Saturday, March 27, 2010
Quick Snack: Broccoli and Onion Flax Cracker with Nut Cheese and Veggies
I wanted to post this to give you some ideas of what to do with the broccoli and flax crackers and nut cheese in addition to the raw pizza. As I have mentioned before I prefer to snack until dinner time. At lunchtime today we had fresh vegetable and fruit juice and this nut cheese topped cracker. Of course Dan had more than one cracker, but this with the juice one cracker was enough for me. Here is what I did.
Broccoli and Onion Flax Cracker with Nut Cheese and Veggies
1 broccoli and onion flax cracker/bread
½ tablespoon lemony pine nut and macadamia ricotta
1 grape tomato, thinly sliced
3 very thin slices of cucumber (about ¼ inch in total)
1 pinch oregano
1 pinch pepper
Spread nut cheese on cracker, top with cucumber, tomato, oregano, and pepper.
Amount Per Serving
Calories - 154.39
Calories From Fat (59%) - 91.65
Total Fat - 10.54g
Saturated Fat - 1.05g
Cholesterol - 0mg
Sodium - 102.11mg
Potassium - 231.53mg
Total Carbohydrates - 11.53g
Fiber - 6.19g
Sugar - 1.4g
Protein - 5.17g
This reminds me very much of a crostini that I used to make with strained ricotta that I flavored with lemon and herbs.
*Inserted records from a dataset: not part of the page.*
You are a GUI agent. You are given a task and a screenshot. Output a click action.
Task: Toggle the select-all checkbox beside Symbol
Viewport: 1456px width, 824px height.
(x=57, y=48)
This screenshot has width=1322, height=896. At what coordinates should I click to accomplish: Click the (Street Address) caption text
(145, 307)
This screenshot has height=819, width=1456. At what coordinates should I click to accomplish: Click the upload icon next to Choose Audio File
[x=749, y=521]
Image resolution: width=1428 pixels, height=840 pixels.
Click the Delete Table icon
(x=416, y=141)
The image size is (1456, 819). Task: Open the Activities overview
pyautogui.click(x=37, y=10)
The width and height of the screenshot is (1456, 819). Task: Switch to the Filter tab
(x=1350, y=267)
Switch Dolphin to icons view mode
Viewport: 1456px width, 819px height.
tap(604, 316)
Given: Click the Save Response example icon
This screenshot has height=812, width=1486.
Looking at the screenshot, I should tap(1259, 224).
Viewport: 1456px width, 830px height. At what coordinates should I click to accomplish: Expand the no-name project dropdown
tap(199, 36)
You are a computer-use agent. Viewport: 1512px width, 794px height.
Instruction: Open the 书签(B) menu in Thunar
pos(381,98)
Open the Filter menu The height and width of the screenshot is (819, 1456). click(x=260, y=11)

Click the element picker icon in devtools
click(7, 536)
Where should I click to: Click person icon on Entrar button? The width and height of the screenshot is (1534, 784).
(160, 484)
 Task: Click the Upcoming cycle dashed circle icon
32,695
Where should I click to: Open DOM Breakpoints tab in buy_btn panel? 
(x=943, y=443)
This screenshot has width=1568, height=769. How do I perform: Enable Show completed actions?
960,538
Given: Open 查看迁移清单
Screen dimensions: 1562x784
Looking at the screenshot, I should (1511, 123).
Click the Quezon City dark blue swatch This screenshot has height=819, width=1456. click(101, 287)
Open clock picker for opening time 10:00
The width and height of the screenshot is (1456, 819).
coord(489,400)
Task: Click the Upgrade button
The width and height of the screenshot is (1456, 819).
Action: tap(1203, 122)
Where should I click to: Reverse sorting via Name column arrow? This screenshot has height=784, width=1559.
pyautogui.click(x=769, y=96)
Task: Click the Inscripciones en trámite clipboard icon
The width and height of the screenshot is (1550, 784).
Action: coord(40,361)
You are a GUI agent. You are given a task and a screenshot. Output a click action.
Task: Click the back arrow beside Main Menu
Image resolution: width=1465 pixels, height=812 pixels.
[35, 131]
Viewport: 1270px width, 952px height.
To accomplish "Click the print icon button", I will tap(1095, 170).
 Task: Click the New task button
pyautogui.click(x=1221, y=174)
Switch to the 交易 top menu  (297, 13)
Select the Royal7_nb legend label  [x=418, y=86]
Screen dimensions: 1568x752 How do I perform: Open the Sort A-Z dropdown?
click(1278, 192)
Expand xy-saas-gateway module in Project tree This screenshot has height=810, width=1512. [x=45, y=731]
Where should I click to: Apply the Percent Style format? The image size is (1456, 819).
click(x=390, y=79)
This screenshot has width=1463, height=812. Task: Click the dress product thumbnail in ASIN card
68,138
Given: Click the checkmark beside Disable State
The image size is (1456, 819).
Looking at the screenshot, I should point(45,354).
The nice thing about this particular recipe is that when everything is in the refrigerator it is literally a two minute item. When I am not in the mood to cook (and yes that even happens to me) I love quick things like this. It would also be good with sliced olive, sun-dried tomatoes, artichokes, anything you can dream up.
For those of you that are concerned about protein this one little snack has 5 grams. While that doesn’t sound like much those grams add up quickly. Since I have been getting quite a few protein emails recently I may write a post on that early next week. Hopefully I will have the time. There are so many things I want to do I know some of them will have to wait.
This one little cracker contained approximately 710IU of vitamin A, 23mg of vitamin C, 28mg of calcium, 28mcg of folate, 51mg of phosphorus and 24mg of magnesium. Considering how small this was that is quite a bit of nutrition. This is also great to have with a salad, in place of baked bread, or with a nice soup.
Today has been less productive that I had hoped, but tomorrow is another day. Finger crossed that I can make up the ground I lost today on my projects. My to-do list seems to get longer by the day.
For our new vegan reader I wanted to outline what we ate today (with recipes to follow tomorrow on a few items). We started the morning with oatmeal, topped with cinnamon, wild blueberries, ground flaxseeds and walnuts. To go with this we had our green tea with ginger and our green drink. Lunch was fresh veggie and fruit juice with this nut cheese topped cracker. Dinner was enchiladas filled with black beans, brown rice and veggies topped with tofu and tahini sauce and a fresh salsa on the side. I will post the dinner recipes tomorrow. After dinner we did have a cookie dough truffle. Even the parents approved whole heartedly of dessert. Before bed we will have another fresh veggie and fruit juice and green drink. If once I calculate all our nutrition for the day the calorie count seems light Dan may have another snack.
For now I need to get back to my to-do list. I hope to be back tomorrow morning with the recipes from dinner tonight. I have also changed our veggie and fruit juice and wanted to share that with you in addition to why I changed it. Because you all know there was a nutritional reason for the change.
I hope you are all having a fabulous weekend. Talk to you again soon.